Velimir Živojinović Massuka (1886–1974) — also sometimes written as Masuka (Масука), in a wrong transliteration from Serbian Cyrillic, as he used Massuka in Latin alphabet alongside his name in Cyrillic, namely "Велимир Живојиновић Massuka" — was a Serbian poet, playwright, literary critic, and translator. Most of his activities were devoted to the theater. He was active as a theater director in Belgrade, Skopje, and Niš.

== Biography ==
He was born in Velika Plana, lost his mother at the age of one and his father when he was ten. He read German at the University of Belgrade and Leipzig University and finished his studies in 1914. During the First World War he was in the Serbian army and caught pneumonia in San Giovanni in 1916, was captured in Ulcinj and transferred to camp Boldogasszony (today Frauenkirchen, Austria) until 1918.
----------------
WHAT YOU WILL DO:
1 – Please rewrite the passage from "Velimir Živojinović Massuka" to "Austria) until 1918.", replacing "pneumonia" with "influenza".
2 – According to the passage, in what year did Živojinović finish his studies?
3 – Decide whether each statement agrees with the passage, answering yes or no and quoting the words that decide it: (a) Živojinović lost his father at the age of ten. (b) He studied French at the University of Belgrade. (c) He was held at camp Boldogasszony until 1918.

DATASET EXTRACT:
----------------
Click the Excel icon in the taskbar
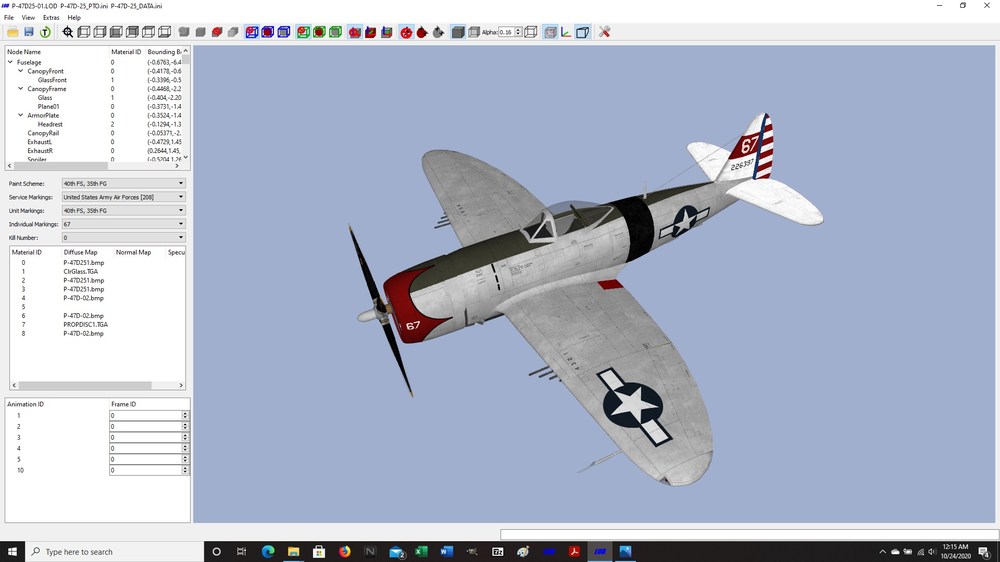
----------------
ANSWERS BY TASK:
1 –
Velimir Živojinović Massuka (1886–1974) — also sometimes written as Masuka (Масука), in a wrong transliteration from Serbian Cyrillic, as he used Massuka in Latin alphabet alongside his name in Cyrillic, namely "Велимир Живојиновић Massuka" — was a Serbian poet, playwright, literary critic, and translator. Most of his activities were devoted to the theater. He was active as a theater director in Belgrade, Skopje, and Niš.

== Biography ==
He was born in Velika Plana, lost his mother at the age of one and his father when he was ten. He read German at the University of Belgrade and Leipzig University and finished his studies in 1914. During the First World War he was in the Serbian army and caught influenza in San Giovanni in 1916, was captured in Ulcinj and transferred to camp Boldogasszony (today Frauenkirchen, Austria) until 1918.

2 – 1914.

3 –
(a) Yes: "his father when he was ten"
(b) No: "He read German at the University of Belgrade and Leipzig University"
(c) Yes: "transferred to camp Boldogasszony (today Frauenkirchen, Austria) until 1918"